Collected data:
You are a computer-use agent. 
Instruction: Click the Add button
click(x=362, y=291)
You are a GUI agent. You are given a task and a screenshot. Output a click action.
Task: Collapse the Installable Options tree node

Exercise goal: Transcribe the data. Leave every line exactly as it is.

Answer to the exercise:
You are a computer-use agent. 
Instruction: Click the Add button
click(x=362, y=291)
You are a GUI agent. You are given a task and a screenshot. Output a click action.
Task: Collapse the Installable Options tree node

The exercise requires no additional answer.